Exercise materials START

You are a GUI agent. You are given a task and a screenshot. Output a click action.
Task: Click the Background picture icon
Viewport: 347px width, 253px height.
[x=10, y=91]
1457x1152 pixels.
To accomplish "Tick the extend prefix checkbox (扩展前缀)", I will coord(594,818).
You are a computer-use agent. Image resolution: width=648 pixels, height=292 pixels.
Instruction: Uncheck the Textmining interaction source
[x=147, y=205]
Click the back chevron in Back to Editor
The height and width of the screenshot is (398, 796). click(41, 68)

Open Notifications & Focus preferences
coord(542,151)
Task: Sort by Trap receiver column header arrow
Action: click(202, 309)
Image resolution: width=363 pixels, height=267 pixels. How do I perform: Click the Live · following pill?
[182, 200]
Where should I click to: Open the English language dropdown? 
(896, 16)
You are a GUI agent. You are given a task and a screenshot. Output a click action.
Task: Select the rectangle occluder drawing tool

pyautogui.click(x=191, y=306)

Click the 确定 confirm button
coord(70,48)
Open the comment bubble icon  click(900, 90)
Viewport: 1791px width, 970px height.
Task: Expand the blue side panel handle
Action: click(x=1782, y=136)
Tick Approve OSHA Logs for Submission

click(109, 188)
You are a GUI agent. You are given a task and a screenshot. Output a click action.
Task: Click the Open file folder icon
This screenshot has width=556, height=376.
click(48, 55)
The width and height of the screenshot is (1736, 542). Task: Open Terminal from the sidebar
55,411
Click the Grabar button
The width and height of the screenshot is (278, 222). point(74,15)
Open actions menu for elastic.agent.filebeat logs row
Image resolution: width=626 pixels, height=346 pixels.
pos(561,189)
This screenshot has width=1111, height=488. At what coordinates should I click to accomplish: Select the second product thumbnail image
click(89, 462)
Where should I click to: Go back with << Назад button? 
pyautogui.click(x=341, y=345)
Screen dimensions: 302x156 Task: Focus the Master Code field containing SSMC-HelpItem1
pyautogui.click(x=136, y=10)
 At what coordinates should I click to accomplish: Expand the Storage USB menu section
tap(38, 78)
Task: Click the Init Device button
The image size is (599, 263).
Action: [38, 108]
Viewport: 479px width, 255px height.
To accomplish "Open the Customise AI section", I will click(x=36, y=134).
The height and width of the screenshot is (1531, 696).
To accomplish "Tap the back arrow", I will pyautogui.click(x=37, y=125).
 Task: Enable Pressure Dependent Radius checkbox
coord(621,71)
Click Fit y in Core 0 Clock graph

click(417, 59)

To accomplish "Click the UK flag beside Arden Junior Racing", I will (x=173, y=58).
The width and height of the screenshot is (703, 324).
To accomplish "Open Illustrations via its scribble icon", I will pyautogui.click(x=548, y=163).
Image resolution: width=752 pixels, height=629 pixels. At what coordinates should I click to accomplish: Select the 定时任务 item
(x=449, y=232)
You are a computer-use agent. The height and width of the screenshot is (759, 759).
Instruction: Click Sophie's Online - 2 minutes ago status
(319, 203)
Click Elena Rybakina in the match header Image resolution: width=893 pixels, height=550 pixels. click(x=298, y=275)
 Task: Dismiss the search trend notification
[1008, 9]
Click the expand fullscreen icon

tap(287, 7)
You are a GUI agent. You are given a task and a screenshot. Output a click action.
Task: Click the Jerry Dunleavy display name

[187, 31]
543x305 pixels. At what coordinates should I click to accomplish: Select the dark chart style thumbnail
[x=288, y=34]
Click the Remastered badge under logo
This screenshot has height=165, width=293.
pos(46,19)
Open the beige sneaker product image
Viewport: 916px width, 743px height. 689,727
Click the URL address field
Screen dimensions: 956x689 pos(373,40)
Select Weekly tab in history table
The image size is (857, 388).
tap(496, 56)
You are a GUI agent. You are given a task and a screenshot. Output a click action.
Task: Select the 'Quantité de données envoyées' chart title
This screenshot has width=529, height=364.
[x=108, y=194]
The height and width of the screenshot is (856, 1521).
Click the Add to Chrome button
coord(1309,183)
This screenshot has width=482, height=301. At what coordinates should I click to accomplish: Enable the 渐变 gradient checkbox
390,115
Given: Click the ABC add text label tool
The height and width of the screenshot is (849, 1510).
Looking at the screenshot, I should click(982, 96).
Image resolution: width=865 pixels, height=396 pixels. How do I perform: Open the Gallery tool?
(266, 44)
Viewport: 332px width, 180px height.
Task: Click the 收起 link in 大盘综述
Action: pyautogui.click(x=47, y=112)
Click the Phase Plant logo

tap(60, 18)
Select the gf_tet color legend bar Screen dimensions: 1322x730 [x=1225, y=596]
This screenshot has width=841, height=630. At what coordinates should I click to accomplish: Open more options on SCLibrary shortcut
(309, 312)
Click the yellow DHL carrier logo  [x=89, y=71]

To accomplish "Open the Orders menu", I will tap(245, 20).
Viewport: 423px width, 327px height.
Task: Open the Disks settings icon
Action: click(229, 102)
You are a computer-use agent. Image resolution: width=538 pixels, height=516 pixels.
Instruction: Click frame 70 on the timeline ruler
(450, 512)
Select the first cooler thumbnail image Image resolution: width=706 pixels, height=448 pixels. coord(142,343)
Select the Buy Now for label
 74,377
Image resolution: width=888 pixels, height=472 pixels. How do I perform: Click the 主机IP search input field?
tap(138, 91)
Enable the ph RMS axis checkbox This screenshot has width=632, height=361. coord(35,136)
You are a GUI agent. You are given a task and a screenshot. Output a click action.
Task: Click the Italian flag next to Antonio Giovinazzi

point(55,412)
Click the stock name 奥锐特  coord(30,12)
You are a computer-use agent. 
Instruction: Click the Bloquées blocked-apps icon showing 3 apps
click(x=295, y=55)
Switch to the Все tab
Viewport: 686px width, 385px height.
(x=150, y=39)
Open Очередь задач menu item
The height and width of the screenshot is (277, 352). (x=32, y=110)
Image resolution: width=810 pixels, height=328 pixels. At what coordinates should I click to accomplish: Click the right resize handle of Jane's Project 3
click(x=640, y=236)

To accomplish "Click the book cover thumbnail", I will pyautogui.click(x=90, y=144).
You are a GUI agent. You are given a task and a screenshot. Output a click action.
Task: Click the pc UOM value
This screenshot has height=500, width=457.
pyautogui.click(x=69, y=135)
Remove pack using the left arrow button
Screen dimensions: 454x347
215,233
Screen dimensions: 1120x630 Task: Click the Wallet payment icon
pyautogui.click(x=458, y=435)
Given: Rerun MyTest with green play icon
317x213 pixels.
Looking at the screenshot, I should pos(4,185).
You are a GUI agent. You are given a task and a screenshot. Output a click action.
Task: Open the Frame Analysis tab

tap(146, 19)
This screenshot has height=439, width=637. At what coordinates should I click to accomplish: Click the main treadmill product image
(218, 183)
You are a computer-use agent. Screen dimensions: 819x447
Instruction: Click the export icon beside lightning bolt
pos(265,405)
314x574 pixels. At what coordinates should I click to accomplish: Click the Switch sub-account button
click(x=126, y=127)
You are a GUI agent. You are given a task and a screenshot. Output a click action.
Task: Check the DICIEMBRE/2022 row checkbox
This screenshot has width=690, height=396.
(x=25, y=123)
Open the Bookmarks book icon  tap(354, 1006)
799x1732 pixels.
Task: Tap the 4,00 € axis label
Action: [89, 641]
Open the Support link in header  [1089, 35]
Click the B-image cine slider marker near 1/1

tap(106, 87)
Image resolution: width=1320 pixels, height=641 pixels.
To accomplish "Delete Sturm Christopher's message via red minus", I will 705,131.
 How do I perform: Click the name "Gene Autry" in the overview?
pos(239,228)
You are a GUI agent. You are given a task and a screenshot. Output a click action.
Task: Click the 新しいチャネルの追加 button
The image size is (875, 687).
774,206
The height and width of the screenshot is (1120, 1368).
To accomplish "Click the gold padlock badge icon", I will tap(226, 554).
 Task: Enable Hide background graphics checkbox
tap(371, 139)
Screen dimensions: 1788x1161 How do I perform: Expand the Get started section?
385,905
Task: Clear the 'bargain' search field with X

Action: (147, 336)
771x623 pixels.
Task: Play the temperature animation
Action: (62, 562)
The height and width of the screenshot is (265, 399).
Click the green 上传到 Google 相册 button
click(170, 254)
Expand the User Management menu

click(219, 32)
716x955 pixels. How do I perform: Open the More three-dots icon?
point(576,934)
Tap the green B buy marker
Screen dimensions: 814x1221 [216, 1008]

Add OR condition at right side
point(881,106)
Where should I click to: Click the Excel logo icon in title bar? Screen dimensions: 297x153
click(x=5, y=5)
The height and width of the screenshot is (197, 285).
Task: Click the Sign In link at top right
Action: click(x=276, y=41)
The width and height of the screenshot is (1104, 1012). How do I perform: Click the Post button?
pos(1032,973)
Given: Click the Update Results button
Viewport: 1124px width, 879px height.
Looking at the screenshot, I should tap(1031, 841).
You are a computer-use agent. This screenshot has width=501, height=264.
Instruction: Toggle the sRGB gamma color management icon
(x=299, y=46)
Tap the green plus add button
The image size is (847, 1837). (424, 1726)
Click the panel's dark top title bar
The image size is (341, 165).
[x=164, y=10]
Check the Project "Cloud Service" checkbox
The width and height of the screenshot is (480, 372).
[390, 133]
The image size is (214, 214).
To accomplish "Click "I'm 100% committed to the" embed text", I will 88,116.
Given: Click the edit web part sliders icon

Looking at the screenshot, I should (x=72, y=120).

Exercise materials END

# [Work instructions]
Copy out every line in the records where the word "badge" is found.

# [Result below]
Click the Remastered badge under logo
To accomplish "Click the gold padlock badge icon", I will tap(226, 554).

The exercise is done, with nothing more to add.